Update MySQL Database -> Multiple Items

[Sylvester21]

Hey guys,

Simple question, when I retrieve data from my MySQL database, for example the 'id' is 4, I wish to have 12 select menus displayed, ofcourse all with a different name, like so:



I just need four, but with two small ones behind them. Basically it means, the first select menu is for a name, the second for "apples" and the third for "bananas".

In other words, when the database says "4", I need to enter four names, and how many apples and bananas they collected.

Anyone can help me with this?

[Inigoesdr]

PHP Code:

<?php

$num = 4; // you get this from the database

for($i = 0, $count = (int) $num; $i < $count; $i++)
{
    ?>
    <div style="float: left;">
        <label for="name">Name</label>
        <select id="name" name="name[<?php echo $i; ?>]">
            <option></option>
            <option>1</option>
            <option>2</option>
            <option>3</option>
        </select>

        <label for="apples">Apples</label>
        <select id="apples" name="apples[<?php echo $i; ?>]">
            <option></option>
            <option>1</option>
            <option>2</option>
            <option>3</option>
        </select>

        <label for="bananas">Bananas</label>
        <select id="bananas" name="bananas[<?php echo $i; ?>]">
            <option></option>
            <option>1</option>
            <option>2</option>
            <option>3</option>
        </select>
    </div>
    <br clear="both" />
    <?php
}

?>

[Sylvester21]

Thanks a lot, this works quite nicely, but I have ran into the next problem, which might be simple.

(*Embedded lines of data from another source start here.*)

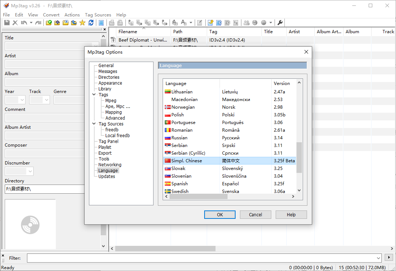This screenshot has width=396, height=271.
Task: Close the Mp3tag Options dialog
Action: (x=306, y=52)
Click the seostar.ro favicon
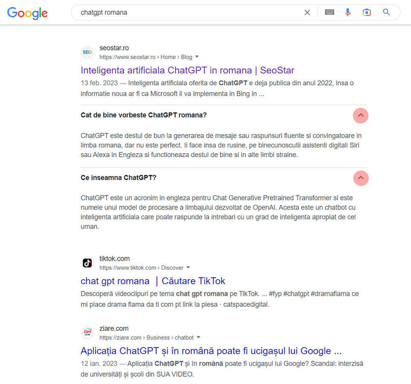 [x=87, y=52]
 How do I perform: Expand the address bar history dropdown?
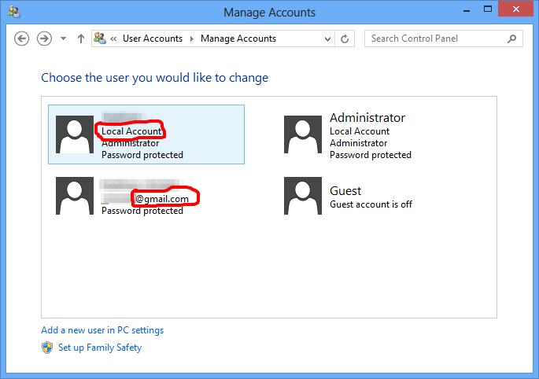pos(329,39)
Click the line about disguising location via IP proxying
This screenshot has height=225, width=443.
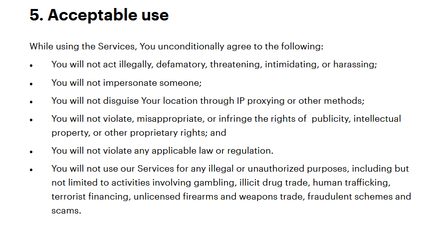coord(208,101)
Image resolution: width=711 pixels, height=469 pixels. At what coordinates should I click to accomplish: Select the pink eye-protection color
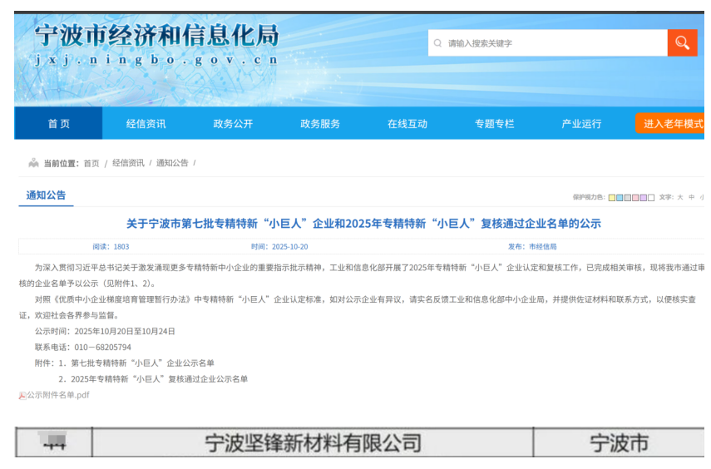pyautogui.click(x=636, y=198)
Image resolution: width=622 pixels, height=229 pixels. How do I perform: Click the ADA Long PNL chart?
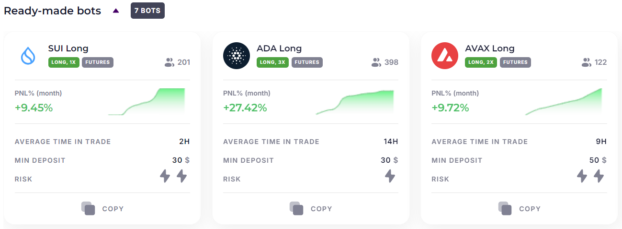(x=355, y=103)
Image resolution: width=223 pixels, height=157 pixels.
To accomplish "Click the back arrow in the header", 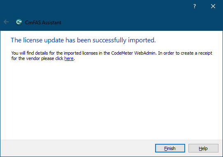I will click(6, 22).
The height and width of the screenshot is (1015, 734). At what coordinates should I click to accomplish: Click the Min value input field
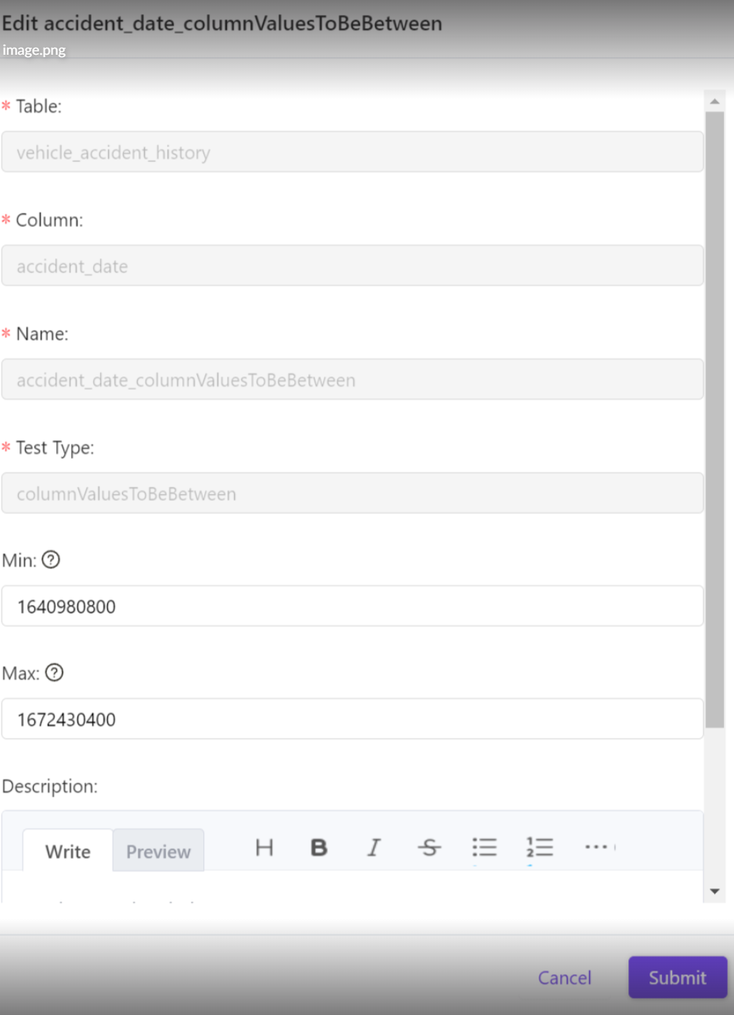(x=352, y=606)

Let's say for example I have four people collecting apples and bananas, and each day I enter the new results. I want to display on my website how many apples and bananas each person collected. So for example:

Name1: 34 Apples - 56 Bananas
Name2: 15 Apples - 86 Bananas
Name3: 72 Apples - 54 Bananas
Name4: 12 Apples - 89 Bananas

What is the best way to put this into the database each time, and the best way to query this? If you know what I mean?

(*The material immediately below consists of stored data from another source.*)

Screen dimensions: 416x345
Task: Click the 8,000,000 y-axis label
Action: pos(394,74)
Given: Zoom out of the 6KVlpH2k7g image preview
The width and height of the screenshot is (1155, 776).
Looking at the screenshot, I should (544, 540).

Thanks a lot in advance!!!!

[Inigoesdr]

Quote:

Originally Posted by Sylvester21

What is the best way to put this into the database each time

Loop throught the arrays that PHP will create from the form fields(name, apples, bananas) and insert them into a table. Here is a basic example:

PHP Code:

foreach($_POST['name'] as $k => $v)
{
    $name = mysql_real_escape_string($v);
    $apples = (int) $_POST['apples'][$k];
    $bananas = (int) $_POST['bananas'][$k];
    $result = mysql_query("INSERT INTO `myTable` (`name`, `apples`, `bananas`) VALUES('$name', $apples, $bananas)");
    if($result && mysql_affected_rows() == 1)
        echo 'Row inserted successfully.';
    else
        die('Failed to insert row.');
} 


You'll have to adjust it to match your database.

Quote:

Originally Posted by Sylvester21

and the best way to query this?

Are you planning to keep a running total of everyone, or a daily count that you will sum up to display the totals?

[Sylvester21]

A total of everyone. For example, I've got two tables, one is called "people" and the other one is called "fruit". In the fruit table there are some fields, "apples", "bananas" and so on, but each time I insert it, it has to be added, not updated, else I could just fetch the data from the database and add the new results, OR is this just the best way to handle things? I'm struggling with how to best go around with this.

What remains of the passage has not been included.